* SUPPLIED MATERIAL:
::::::::

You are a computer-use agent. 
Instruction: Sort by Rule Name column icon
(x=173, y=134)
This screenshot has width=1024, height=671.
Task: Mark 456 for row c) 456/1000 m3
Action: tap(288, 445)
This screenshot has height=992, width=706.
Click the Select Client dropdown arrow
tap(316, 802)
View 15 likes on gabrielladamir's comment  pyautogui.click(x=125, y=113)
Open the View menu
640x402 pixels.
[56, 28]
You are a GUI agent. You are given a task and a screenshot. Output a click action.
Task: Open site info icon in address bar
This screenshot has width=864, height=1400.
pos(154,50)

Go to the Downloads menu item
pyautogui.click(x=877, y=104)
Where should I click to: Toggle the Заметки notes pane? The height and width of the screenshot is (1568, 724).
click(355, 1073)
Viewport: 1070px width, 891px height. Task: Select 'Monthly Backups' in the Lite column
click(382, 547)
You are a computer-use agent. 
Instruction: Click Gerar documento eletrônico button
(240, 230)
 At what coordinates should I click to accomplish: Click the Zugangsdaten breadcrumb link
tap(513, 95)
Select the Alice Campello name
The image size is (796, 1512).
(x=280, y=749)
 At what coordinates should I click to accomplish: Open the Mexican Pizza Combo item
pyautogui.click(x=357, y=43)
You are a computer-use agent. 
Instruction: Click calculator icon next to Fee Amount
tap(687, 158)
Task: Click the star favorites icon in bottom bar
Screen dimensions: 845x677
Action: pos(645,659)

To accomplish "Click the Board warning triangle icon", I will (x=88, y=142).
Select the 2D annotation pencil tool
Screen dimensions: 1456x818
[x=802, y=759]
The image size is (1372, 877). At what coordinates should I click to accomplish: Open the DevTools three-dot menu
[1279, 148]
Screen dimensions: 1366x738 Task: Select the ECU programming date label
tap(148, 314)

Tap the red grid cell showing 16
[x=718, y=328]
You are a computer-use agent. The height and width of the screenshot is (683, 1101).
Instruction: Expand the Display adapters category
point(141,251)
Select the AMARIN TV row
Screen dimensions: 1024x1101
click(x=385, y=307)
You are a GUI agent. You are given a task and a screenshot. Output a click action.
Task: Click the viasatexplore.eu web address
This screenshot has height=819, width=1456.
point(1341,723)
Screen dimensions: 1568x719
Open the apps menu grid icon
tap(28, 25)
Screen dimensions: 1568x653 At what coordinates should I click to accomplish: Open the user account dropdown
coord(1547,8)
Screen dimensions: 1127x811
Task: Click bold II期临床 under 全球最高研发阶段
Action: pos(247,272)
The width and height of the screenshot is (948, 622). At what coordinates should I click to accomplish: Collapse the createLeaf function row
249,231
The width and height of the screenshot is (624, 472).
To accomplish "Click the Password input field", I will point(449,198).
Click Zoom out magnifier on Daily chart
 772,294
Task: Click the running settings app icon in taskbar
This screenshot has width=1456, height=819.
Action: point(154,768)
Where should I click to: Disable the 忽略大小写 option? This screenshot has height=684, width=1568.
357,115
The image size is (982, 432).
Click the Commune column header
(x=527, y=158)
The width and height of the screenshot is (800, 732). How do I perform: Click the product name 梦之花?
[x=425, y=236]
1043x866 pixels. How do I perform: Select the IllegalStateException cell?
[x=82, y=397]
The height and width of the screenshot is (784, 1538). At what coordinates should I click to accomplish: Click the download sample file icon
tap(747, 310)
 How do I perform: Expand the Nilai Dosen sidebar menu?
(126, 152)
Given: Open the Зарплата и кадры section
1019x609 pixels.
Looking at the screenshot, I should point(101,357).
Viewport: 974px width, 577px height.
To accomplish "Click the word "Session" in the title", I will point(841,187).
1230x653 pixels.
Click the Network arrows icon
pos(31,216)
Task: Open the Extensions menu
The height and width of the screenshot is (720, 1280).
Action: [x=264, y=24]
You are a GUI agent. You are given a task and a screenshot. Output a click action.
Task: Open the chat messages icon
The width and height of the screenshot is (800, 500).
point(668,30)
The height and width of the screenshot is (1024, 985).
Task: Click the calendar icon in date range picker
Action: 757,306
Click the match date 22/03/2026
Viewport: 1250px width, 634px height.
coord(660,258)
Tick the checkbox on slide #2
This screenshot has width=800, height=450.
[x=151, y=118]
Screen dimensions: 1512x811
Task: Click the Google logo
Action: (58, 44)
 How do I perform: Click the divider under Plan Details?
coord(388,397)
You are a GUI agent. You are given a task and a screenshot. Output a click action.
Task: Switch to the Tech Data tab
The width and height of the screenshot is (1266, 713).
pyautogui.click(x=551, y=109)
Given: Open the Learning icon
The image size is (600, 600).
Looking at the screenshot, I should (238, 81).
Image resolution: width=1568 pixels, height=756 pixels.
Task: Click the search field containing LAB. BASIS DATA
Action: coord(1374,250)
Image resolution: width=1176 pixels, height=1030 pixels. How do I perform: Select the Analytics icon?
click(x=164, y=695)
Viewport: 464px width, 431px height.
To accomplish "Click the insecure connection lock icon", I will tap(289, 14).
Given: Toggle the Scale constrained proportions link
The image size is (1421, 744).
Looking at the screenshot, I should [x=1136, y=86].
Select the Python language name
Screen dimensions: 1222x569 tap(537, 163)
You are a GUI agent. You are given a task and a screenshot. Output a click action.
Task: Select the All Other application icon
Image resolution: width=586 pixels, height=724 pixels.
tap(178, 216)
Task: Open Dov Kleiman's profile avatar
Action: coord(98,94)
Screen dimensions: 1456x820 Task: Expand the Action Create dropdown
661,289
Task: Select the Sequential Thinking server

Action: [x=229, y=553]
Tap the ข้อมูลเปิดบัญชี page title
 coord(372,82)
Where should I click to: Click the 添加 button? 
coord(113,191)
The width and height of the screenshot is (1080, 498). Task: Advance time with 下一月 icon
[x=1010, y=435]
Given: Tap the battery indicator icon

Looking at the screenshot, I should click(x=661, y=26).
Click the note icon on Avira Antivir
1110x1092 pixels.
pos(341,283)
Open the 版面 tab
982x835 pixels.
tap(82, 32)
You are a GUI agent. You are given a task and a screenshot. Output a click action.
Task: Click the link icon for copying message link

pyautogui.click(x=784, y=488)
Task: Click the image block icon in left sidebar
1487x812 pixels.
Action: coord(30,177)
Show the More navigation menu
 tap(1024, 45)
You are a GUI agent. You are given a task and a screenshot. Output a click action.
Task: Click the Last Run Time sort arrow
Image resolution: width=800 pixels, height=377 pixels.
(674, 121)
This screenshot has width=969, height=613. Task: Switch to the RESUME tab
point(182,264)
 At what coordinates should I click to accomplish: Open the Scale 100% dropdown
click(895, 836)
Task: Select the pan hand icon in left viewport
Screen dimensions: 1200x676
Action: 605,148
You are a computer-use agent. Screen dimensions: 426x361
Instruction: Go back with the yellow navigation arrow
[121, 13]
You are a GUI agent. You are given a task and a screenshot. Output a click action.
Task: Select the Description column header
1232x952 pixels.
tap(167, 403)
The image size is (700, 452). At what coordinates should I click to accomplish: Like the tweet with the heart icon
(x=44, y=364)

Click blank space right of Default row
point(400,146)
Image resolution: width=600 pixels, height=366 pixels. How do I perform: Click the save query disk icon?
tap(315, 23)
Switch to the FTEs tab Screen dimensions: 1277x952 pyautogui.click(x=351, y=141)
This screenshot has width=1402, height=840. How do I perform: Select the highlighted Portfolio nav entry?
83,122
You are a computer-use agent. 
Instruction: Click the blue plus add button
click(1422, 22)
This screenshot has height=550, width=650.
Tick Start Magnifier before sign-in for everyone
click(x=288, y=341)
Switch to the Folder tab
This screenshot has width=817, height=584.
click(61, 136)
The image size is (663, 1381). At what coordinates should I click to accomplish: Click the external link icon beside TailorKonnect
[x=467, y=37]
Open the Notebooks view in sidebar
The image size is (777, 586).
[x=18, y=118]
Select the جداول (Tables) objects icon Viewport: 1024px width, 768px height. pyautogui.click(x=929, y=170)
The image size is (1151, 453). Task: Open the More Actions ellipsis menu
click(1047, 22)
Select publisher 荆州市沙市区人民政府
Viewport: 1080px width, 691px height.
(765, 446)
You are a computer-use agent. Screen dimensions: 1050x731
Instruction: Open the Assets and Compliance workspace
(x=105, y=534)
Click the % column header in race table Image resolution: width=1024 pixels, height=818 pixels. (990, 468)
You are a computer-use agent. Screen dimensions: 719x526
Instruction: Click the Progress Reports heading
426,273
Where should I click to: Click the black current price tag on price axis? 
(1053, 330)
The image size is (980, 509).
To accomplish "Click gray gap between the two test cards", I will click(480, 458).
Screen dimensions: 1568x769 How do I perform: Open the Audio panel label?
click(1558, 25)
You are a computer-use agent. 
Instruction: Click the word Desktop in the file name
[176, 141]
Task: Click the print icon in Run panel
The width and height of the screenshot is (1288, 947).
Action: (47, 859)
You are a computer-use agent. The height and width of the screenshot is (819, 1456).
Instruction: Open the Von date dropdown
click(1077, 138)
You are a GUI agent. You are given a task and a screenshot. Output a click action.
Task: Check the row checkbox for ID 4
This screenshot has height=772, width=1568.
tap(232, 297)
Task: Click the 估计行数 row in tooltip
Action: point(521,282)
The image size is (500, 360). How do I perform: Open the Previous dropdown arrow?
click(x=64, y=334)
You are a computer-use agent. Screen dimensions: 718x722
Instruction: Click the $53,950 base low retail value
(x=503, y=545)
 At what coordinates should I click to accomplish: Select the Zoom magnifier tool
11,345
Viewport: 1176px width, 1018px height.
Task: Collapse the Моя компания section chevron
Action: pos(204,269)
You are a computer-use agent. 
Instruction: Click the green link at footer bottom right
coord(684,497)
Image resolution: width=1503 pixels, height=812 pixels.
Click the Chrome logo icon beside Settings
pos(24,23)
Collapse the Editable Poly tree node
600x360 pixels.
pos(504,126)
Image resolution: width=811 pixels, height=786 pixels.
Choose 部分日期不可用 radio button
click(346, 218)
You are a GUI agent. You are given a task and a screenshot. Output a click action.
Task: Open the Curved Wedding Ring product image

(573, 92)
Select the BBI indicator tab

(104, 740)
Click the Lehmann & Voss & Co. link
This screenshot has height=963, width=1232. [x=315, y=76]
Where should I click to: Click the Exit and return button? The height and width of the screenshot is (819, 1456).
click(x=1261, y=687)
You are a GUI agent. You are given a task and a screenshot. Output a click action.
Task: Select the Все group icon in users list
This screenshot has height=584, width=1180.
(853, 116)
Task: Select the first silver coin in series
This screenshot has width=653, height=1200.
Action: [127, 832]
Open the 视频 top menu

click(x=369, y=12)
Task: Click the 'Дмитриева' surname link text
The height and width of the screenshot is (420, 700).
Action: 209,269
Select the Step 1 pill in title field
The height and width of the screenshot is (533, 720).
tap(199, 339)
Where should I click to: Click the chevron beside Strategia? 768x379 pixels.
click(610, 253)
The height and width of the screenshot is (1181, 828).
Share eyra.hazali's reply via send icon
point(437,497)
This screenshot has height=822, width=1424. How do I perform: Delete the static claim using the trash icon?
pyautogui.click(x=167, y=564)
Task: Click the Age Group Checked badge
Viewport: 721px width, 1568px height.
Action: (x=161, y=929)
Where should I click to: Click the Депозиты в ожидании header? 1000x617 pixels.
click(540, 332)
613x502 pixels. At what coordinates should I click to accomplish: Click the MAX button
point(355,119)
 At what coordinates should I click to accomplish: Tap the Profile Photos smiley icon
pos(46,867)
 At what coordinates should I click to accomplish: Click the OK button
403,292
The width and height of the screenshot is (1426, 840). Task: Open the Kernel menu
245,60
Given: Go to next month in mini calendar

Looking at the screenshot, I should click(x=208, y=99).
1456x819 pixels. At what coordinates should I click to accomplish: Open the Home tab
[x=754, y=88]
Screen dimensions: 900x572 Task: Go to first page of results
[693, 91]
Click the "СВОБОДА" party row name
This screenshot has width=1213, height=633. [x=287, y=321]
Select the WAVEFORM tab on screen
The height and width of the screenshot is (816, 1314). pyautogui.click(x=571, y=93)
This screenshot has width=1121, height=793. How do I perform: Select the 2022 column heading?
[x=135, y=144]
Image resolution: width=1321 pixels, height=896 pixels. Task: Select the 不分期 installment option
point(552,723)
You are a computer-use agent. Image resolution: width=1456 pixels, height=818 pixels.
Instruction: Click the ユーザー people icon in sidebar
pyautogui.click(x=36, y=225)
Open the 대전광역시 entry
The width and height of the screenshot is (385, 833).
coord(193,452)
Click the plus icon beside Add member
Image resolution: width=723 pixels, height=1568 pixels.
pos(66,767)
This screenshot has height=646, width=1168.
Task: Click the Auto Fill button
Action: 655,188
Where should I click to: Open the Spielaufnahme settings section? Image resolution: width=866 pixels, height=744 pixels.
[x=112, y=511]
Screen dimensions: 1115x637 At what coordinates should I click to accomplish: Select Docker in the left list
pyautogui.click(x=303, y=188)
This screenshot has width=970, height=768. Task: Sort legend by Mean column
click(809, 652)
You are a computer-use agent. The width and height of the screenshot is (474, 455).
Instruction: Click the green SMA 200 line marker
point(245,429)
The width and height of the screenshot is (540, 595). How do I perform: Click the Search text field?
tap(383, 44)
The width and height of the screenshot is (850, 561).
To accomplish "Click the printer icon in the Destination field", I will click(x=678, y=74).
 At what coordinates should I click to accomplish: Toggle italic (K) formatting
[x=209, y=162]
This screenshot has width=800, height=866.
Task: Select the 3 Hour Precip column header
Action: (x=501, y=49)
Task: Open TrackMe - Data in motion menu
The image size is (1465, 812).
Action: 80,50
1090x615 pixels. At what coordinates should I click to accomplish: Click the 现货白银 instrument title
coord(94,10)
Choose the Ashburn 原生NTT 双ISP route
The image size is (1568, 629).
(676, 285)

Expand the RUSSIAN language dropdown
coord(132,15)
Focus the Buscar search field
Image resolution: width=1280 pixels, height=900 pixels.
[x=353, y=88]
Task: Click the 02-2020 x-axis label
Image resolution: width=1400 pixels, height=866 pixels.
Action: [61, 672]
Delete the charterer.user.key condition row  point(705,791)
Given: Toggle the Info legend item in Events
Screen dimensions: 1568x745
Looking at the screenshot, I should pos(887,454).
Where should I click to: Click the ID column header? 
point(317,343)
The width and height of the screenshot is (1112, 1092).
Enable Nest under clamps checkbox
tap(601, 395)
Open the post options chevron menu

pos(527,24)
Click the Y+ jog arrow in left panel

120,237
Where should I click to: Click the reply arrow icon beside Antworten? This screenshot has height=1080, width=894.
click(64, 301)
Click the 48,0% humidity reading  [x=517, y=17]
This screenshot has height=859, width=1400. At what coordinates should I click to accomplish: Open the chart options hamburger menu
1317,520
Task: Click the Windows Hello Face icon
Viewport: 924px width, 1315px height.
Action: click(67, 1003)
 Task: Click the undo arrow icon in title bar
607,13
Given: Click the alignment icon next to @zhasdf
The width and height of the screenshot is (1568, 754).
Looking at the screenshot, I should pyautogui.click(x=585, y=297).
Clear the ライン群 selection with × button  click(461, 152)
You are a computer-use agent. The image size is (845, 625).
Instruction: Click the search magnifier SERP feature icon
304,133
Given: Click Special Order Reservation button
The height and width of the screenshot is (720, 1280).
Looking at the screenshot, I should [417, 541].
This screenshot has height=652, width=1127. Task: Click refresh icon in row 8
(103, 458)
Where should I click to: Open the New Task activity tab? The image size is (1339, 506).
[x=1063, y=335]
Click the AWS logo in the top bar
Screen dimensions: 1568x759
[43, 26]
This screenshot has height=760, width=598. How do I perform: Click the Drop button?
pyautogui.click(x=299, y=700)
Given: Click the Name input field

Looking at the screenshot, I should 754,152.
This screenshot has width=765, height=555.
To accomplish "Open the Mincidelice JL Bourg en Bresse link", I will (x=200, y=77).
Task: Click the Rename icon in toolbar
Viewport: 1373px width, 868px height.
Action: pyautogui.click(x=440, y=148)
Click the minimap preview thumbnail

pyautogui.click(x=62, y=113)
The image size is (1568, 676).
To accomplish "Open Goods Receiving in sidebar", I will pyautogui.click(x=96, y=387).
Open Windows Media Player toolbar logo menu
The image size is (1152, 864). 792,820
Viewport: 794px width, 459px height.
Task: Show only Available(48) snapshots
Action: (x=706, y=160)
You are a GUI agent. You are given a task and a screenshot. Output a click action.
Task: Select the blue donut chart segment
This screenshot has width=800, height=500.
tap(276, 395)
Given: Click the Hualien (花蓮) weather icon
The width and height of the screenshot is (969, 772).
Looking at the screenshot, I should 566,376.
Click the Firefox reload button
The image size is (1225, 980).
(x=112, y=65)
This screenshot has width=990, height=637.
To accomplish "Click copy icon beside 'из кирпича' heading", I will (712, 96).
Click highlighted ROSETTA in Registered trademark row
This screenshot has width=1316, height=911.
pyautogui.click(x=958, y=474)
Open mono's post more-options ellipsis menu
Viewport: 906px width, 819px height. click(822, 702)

::::::::

* EXERCISE: Report how many lines of the material above contain the string "bottom", matching case exactly. Give only the number.

* REPLY: 2